The underlying reasoning for such policies of exclusion is this: First, I repeat that there is no ethical system that obligates American society to commit suicide, fast or slowly; second, probabilistic calculations of danger and of usefulness both are the only practicable ones in the matter of admitting different groups and categories. (I don’t avoid jumping from planes with a parachute because those who do die every time they try but because they die more often than those who don’t.) Based on recent experience (twenty years+), Muslims are more likely to commit terrorist acts than Lutherans. (It’s also true that there is a very low probability for both groups.) Based on common sense and the news, most Mexicans must have acquired a high tolerance for political corruption. Based on longer experience, many Western Europeans have extensive and expensive expectations regarding the availability of tax supported welfare benefits. Based – perhaps- on one thousand years of observation, the Chinese tend to favor collective discipline over individual rights more than Americans do. (See my: “Muslim Refugees in perspective.”)
Pronouncing aloud these probabilistic statements does not shut off the possibility of ignoring them because immigrants from the same groups bring with them many improvements to American society, of course. I could easily allow a handful of well chosen French chefs to come in despite of their deep belief in the existence of a common public interest. I even have a list ready. Admitting facts is not the same as making decisions. I can also imagine a permanent invitation to anyone to challenge publicly such generalizations. It would have at least the merit of clearing the air.

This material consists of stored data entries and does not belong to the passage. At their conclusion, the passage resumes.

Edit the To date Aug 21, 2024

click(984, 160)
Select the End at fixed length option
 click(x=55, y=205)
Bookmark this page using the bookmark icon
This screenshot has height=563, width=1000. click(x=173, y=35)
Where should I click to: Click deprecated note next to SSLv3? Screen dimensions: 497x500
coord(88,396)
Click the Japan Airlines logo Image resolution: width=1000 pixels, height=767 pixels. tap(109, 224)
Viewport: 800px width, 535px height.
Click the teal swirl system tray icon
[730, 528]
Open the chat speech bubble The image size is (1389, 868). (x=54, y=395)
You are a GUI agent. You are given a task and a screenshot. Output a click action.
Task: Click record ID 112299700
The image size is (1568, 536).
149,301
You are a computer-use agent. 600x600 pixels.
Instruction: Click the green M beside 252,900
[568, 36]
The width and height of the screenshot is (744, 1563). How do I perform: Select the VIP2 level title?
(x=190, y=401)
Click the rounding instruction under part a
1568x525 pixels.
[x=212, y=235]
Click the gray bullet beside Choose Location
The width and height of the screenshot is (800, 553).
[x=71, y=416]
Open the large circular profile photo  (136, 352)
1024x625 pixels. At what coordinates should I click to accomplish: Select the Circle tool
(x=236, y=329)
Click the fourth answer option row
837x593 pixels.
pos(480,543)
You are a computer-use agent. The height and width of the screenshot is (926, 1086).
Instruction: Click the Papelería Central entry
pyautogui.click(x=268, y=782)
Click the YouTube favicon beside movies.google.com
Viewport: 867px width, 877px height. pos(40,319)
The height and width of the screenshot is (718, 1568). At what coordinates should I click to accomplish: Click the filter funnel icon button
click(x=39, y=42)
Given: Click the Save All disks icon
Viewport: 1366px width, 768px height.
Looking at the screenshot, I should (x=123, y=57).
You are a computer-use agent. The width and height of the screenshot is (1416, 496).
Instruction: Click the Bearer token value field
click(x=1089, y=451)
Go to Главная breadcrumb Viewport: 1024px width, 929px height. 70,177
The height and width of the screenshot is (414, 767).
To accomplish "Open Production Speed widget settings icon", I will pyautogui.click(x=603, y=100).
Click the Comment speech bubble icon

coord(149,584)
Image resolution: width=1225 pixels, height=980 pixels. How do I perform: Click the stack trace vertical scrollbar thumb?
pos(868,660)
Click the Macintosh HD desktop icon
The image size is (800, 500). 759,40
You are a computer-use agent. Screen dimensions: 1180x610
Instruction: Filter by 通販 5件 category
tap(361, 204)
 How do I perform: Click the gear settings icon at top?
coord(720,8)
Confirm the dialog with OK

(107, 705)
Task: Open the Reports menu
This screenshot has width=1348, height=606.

Last and very importantly: Invalidating the generalizations I make above, to an unknown extent, is the likelihood that immigrants are not a true sample of their population of origin: Chinese immigrants may tend to have an anarchist streak; that may be the very reason they want to live in the US. Mexicans may seek to move to the US precisely to flee corruption for which they have a low tolerance, etc. The French individuals wishing to come to the US may be trying to escape the shadow of authoritarianism they perceive in French political thought, etc.